Error with Sentencepiece

sadanyh · July 26, 2021, 9:16am

Hi,
I am trying the new version of OpenNMT. If I understand correctly, the pipeline now allows for preprocessing of the data with methods such as BPE and sentencepiece. I get an error, however, when I try to use the new features. Here is my code:

%%bash

cat < toy_en_de.yaml

save_data: data/example
src_vocab: data/example.vocab.src
tgt_vocab: data/example.vocab.tgt

overwrite: False

Tokenization options

src_subword_type: sentencepiece
src_subword_model: examples/subword.spm.model
tgt_subword_type: sentencepiece
tgt_subword_model: examples/subword.spm.model

Number of candidates for SentencePiece sampling

subword_nbest: 20

Smoothing parameter for SentencePiece sampling

subword_alpha: 0.1

Specific arguments for pyonmttok

src_onmttok_kwargs: “{‘mode’: ‘none’, ‘spacer_annotate’: True}”
tgt_onmttok_kwargs: “{‘mode’: ‘none’, ‘spacer_annotate’: True}”

Corpus opts:

data:
corpus_1:
path_src: data/da.txt
path_tgt: data/msa.txt
transforms: [onmt_tokenize]
weight: 1
valid:
path_src: data/src-val_datomsa.txt
path_tgt: data/tgt-val_datomsa.txt
transforms: [onmt_tokenize]
EOF
However, when I run the "!onmt_build_vocab -config toy_en_de.yaml -n_sample 10000"
I get the following error: "ValueError: Unable to open SentencePiece model examples/subword.spm.model"
I am not sure I am doing it the right way, but my understanding is that the building of vocabulary should be the preprocessing step for the old version of OpenNMT.
Thank you for your help

Zenglinxiao · July 26, 2021, 1:21pm

Hi @sadanyh,

Your understanding is right, the build_vocab script can be viewed as preprocessing step to the old OpenNMT, but it’s only meant to retrieve vocabulary. You can skip this step if you already have one which can be generated when learning subwords models(guarantee that transforms used in training won’t change them).
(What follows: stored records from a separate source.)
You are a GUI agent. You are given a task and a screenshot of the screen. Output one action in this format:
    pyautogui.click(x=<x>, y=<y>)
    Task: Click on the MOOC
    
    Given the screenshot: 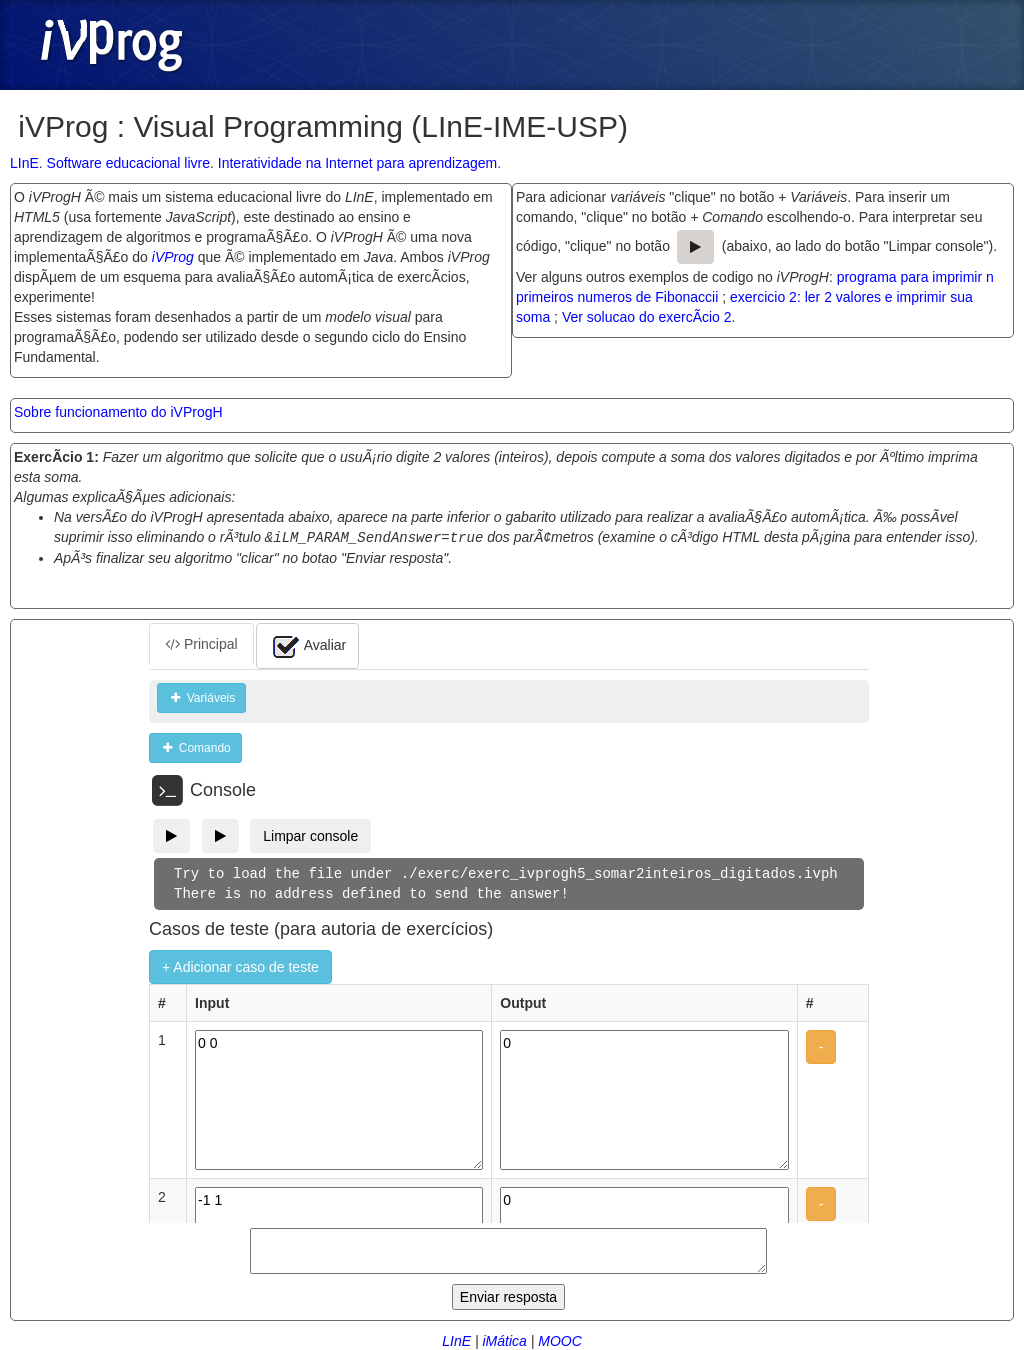 What is the action you would take?
    pyautogui.click(x=560, y=1340)
    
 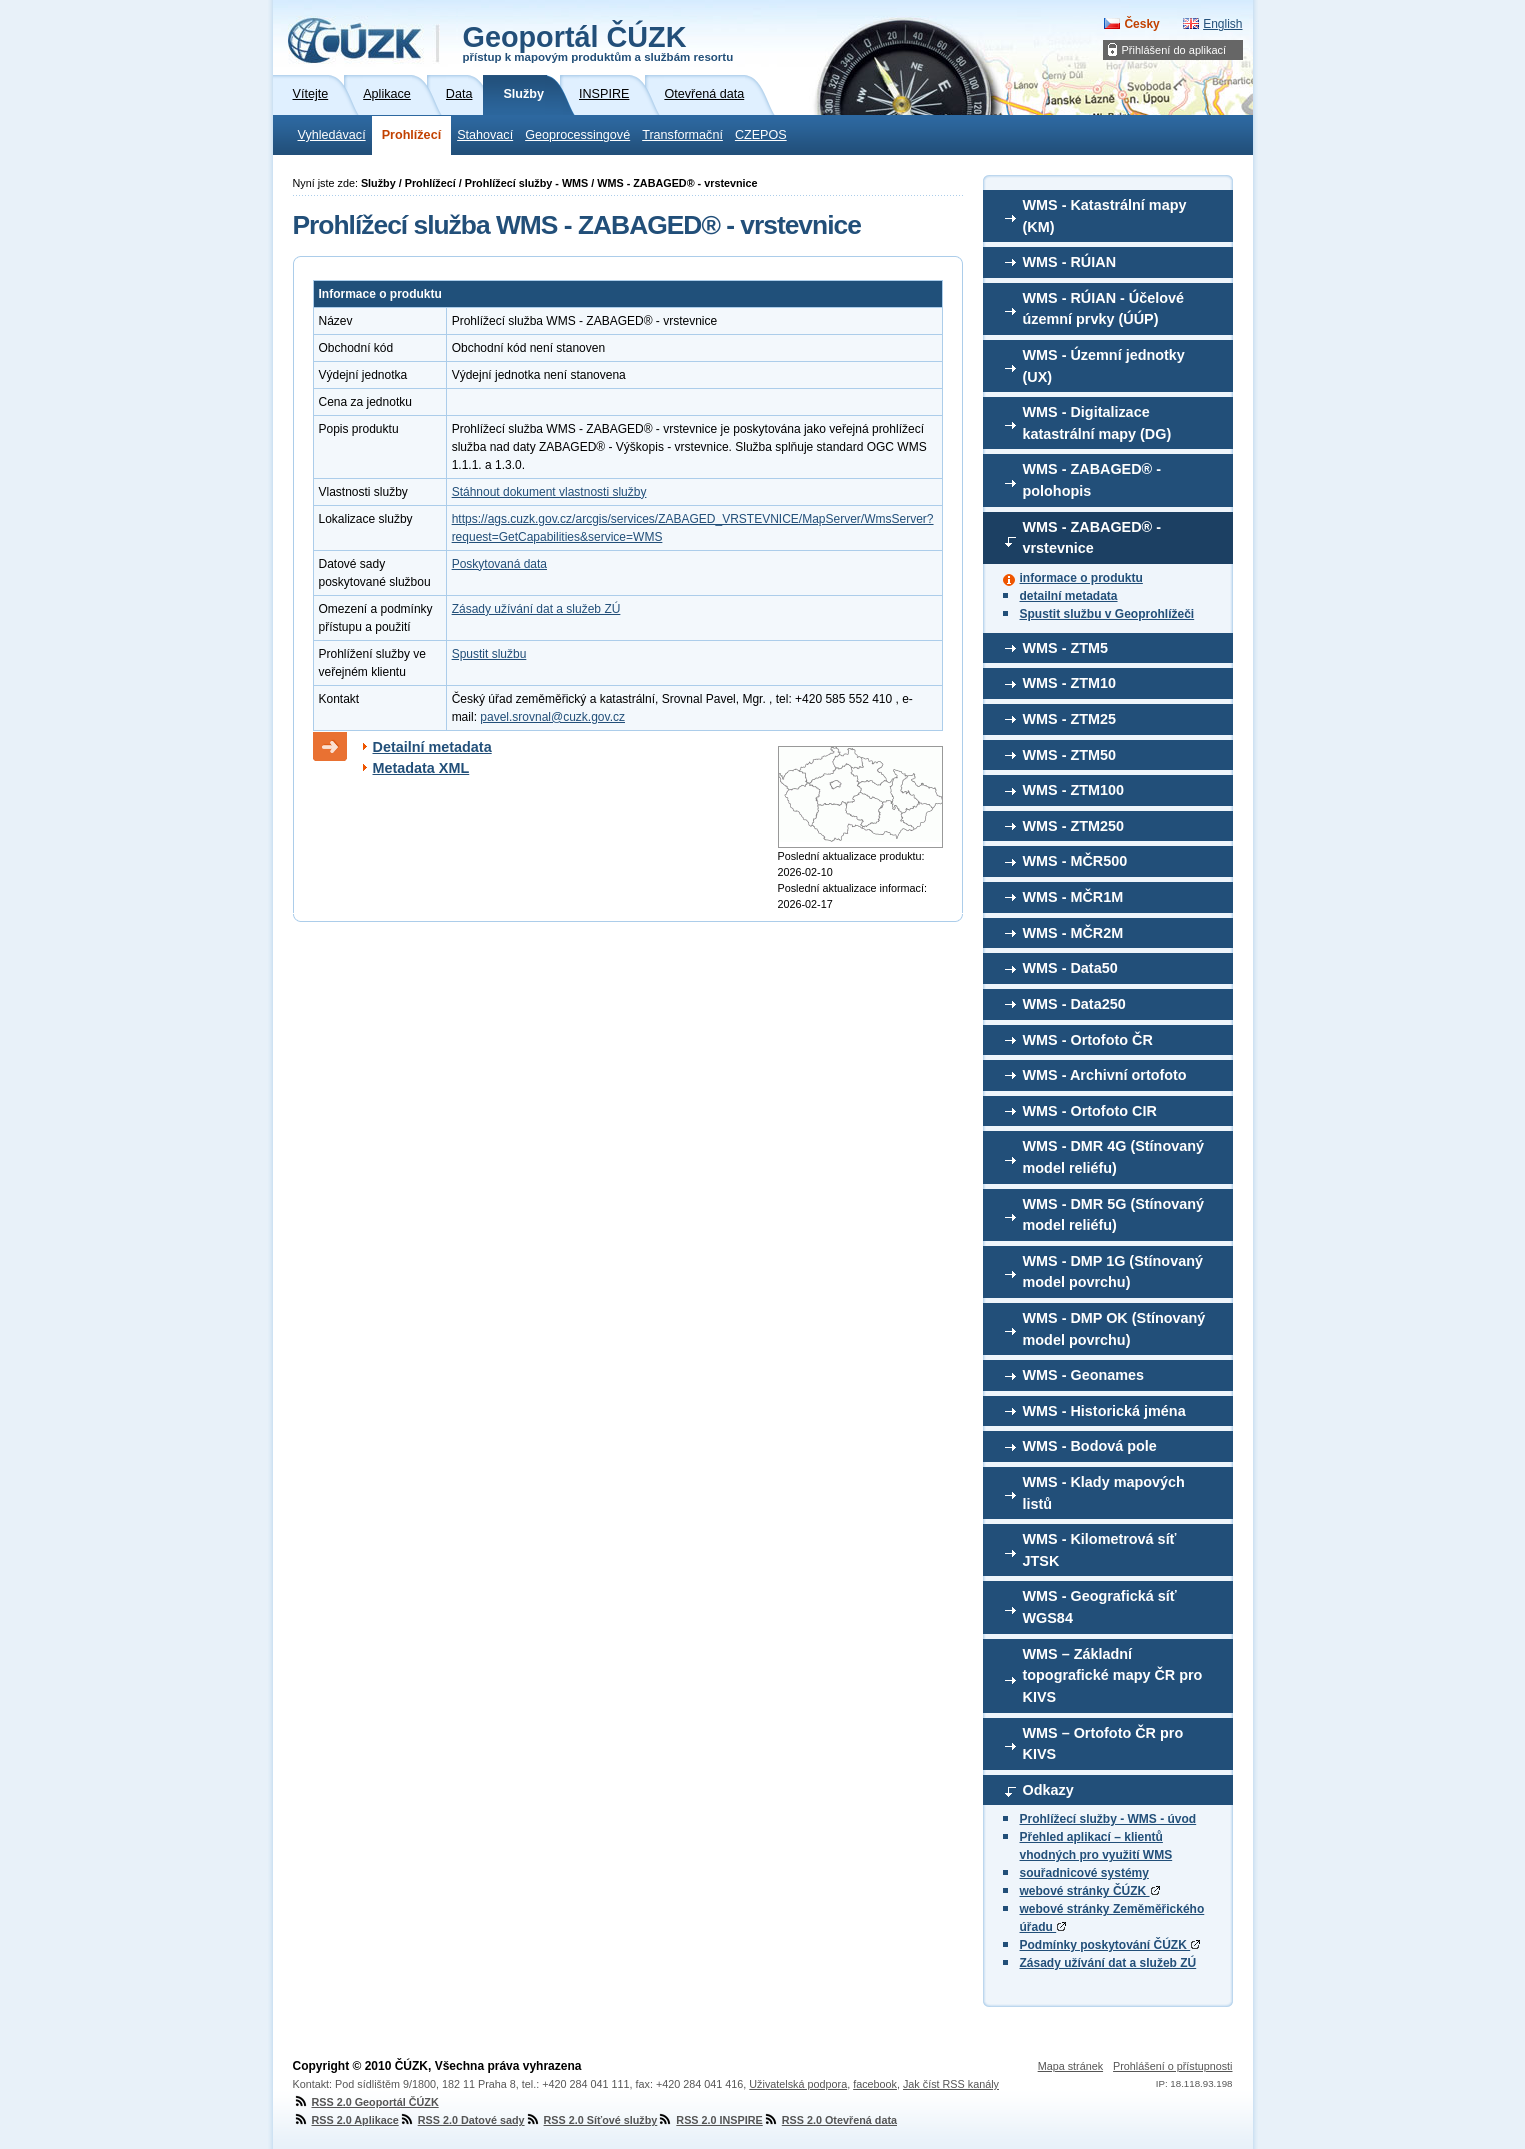 I want to click on WMS - ZTM250, so click(x=1074, y=826).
As the error information suggests, I think this might link to your SentencePiece model or pyonmttok package as you use onmt_tokenize transform.
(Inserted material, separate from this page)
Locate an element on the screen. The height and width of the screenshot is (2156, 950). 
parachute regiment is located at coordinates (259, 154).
You can check by load the SentencePiece model with pyonmttok manually.

sadanyh · July 26, 2021, 4:53pm

Thank you for your help. I can preprocess my data before using OpenNMT with sentencePiece or BPE but I thought that these models are integrated in the new OpenNMT package and I don’t have to do this separately. Am I right or I have to prepare the data separately?

Zenglinxiao · July 27, 2021, 9:17am

The OpenNMT-py 2.0 supports processing the data on-the-fly. You can feed raw text files and let OpenNMT transform the data including subword tokenization if you config it correctly. You do not need to prepare it separately.
I’m suggesting you to run these line manually on you own to check if the problem comes from the pyonmttok package or SentencePiece model. Or you can provide full exception traceback information to let us know where the problem comes from.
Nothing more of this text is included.